“Not so much as, for Lilla’s sake, I could have wished. She has been so unfortunately prejudiced against her both by Annie and Miss Malison, that although I am convinced she loves her child, she never will evince any proof of it; and Lilla’s unhappy temperament has, of course, increased this prejudice, which I fear will require years to remove, unless Annie be soon married, and Miss Malison removed from Lady Helen’s establishment. Then Lilla’s really excellent qualities will quickly be made evident.”
“Mr. Grahame is already convinced she is a very different girl to that she has been represented, is he not?” asked Ellen.
“He is; and I trust, from the awakened knowledge, happiness is dawning upon them both. I could not see unmoved his struggle to part with her to-day, brief as the separation will be—scarcely six short months.”
“I was quite sure Mr. Grahame loved his children, though Annie and Cecil did say so much about his sternness,” said Emmeline, somewhat triumphantly.
“Mr. Grahame’s feelings are naturally the very wannest, but disappointment in some of his dearest hopes has, in some cases, unfortunately caused him to veil them; I regret this, both for Cecil and Lilla’s sake, as I think, had he evinced greater interest and affection for them in their childish years, they might both have been different in character.”
“But it is not too late now?”
“I trust not for Lilla, but I greatly fear, from all I have heard, that Cecil’s character is already formed. Terrified at his father’s harshness, he has always shrunk from the idea of making him his friend, and has associated only with the young men of his mother’s family, who, some few years older than himself, and devoted to fashion, and gay amusements, are not the very best companions he could have selected, but whose near relationship seems to have prevented all interference on the part of Mr. Grahame. Cecil must now be sixteen, and I fear no alteration in his father’s conduct will efface the impressions already received.”

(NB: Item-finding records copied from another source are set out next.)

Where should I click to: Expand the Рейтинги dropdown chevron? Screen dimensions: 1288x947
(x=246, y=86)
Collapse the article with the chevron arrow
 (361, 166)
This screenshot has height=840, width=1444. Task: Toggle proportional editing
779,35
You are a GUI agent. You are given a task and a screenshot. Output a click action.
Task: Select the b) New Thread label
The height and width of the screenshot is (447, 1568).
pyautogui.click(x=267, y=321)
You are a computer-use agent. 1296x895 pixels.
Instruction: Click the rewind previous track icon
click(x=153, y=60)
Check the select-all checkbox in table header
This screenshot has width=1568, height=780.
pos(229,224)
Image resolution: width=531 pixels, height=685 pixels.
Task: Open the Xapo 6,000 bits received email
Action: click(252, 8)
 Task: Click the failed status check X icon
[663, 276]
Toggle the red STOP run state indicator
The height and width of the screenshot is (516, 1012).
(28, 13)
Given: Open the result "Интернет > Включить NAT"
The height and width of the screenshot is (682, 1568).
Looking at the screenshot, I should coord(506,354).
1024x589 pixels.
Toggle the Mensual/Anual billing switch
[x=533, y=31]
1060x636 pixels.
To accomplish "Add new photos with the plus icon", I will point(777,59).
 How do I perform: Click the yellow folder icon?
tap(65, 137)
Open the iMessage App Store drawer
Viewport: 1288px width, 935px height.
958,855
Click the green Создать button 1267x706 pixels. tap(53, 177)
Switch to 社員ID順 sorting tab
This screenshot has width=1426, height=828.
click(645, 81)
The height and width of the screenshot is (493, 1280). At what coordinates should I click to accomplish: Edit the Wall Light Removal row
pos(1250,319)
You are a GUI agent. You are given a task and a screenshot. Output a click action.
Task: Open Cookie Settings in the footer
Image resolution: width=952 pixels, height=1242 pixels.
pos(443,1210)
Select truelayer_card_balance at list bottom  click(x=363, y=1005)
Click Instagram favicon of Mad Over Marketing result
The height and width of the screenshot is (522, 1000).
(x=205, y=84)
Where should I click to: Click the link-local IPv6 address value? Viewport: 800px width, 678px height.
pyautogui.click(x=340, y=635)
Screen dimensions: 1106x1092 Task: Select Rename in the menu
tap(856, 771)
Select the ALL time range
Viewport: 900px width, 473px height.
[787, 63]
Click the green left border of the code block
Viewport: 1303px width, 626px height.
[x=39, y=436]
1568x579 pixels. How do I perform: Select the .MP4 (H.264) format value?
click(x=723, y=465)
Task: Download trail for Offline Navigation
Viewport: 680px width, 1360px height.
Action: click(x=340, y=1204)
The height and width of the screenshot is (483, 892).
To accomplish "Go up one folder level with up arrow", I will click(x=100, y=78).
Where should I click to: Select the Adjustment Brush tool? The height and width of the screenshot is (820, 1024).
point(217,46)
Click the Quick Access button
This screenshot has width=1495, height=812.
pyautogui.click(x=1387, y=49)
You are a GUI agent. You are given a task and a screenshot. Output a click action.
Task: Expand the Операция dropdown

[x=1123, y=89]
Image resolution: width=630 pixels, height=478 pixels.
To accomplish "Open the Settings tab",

“But, changed as Mr. Grahame is towards Lilla, was it still necessary for her to go to Mrs. Douglas? Could not her reformation have been effected equally well at home?”
“No, my love; her father delighted at finding he had engaged her affections, and that some of the representations he had heard were false, would, in all probability, have gone to the contrary extreme, and indulged her as much, if not more, than he had previously neglected her. Lilla has very many faults, which require steady yet not harsh correction, and which from her earliest age demanded the greatest care; being neglected, they have strengthened with her years. The discipline she will now be under will at first be irksome, and perhaps Lilla may find all I have said in Mrs. Douglas’s favour very contrary to reality; but I have such a good opinion of her docility, when reasoned with kindly, that I do not doubt all such impressions will be effaced when she visits us at Christmas.”